WHAT YOU WILL DO: An exact copy of the data is required, with no pictures in it.
"""
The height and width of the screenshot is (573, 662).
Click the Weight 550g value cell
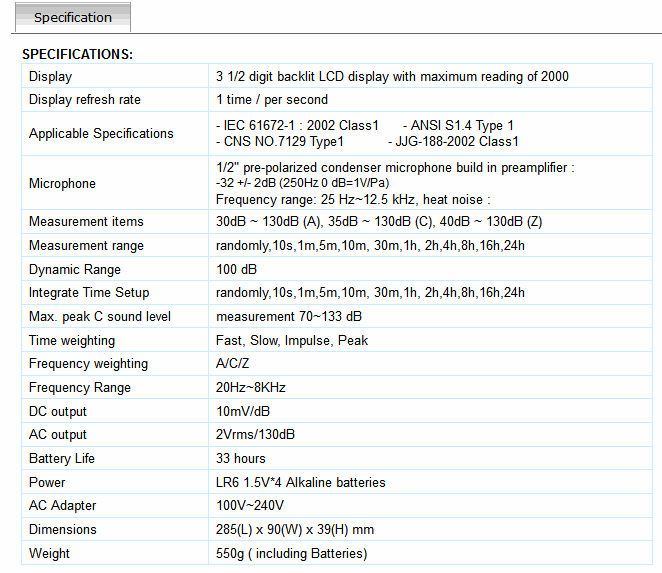coord(291,554)
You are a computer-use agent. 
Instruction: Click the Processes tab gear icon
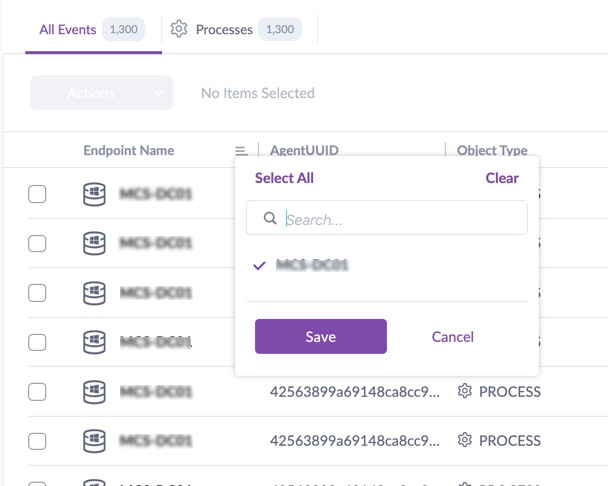[x=179, y=29]
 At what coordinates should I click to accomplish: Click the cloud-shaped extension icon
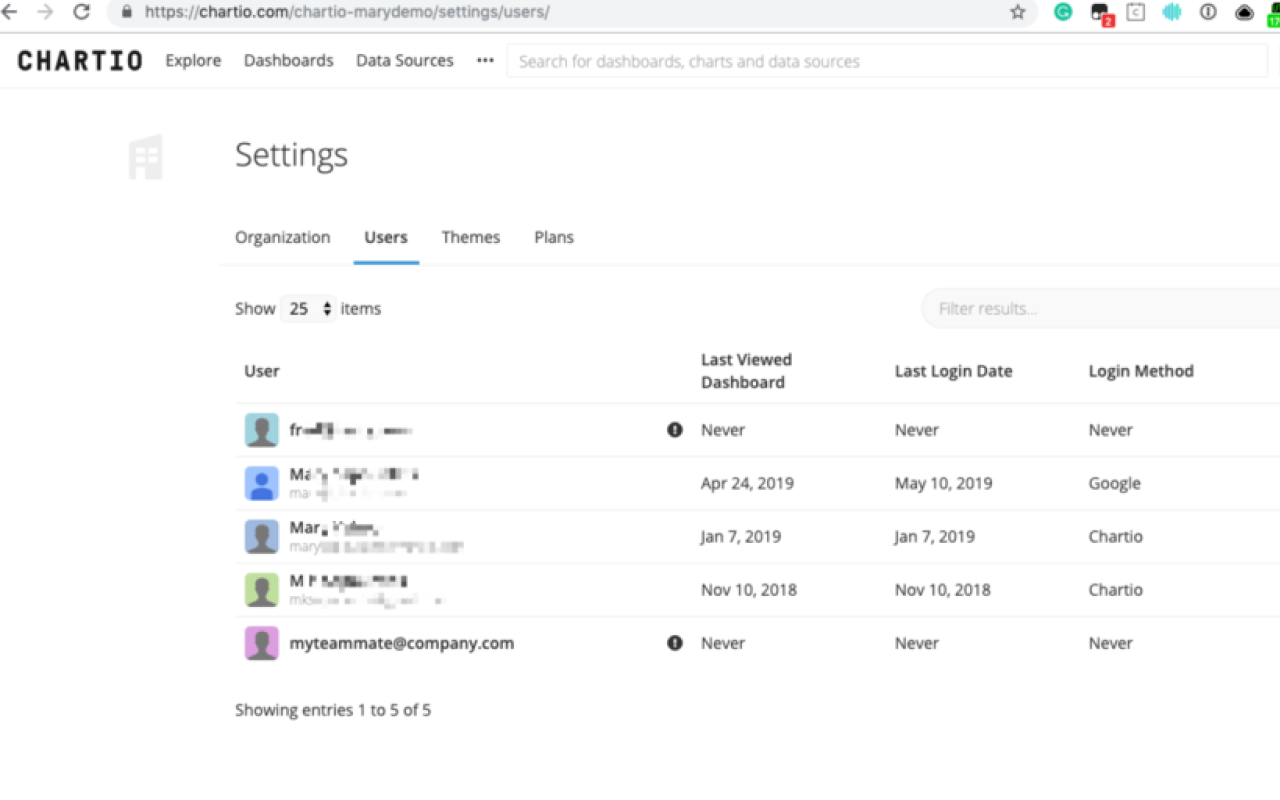click(1243, 12)
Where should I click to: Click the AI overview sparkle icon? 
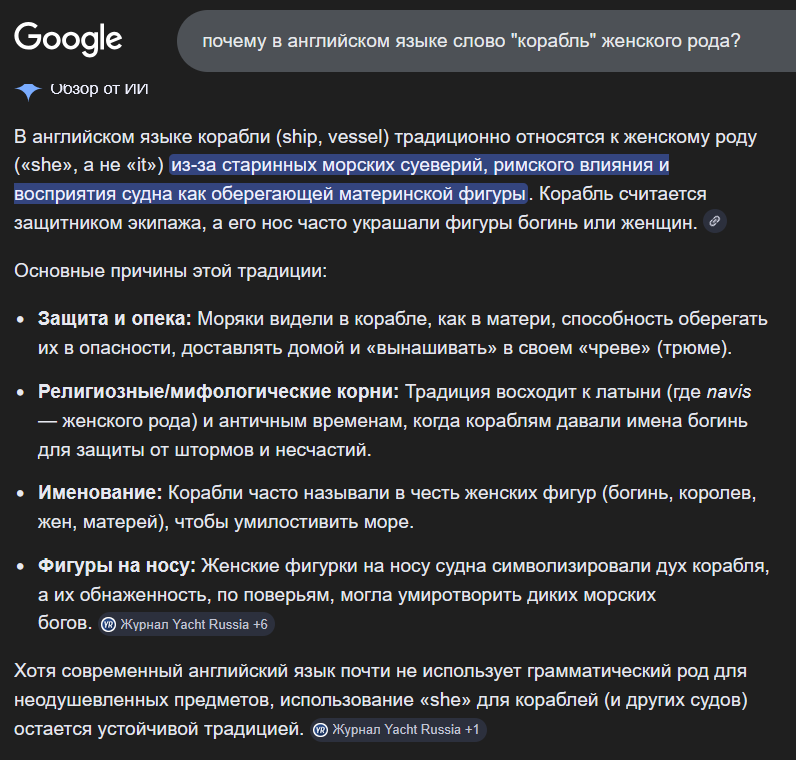28,91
"""
FINISHED EXERCISE:
The height and width of the screenshot is (573, 662).
Click the Weight 550g value cell
coord(291,554)
You are a computer-use agent. 
Instruction: Click the Processes tab gear icon
[x=179, y=29]
 At what coordinates should I click to accomplish: Click the cloud-shaped extension icon
click(1243, 12)
Where should I click to: Click the AI overview sparkle icon? 
28,91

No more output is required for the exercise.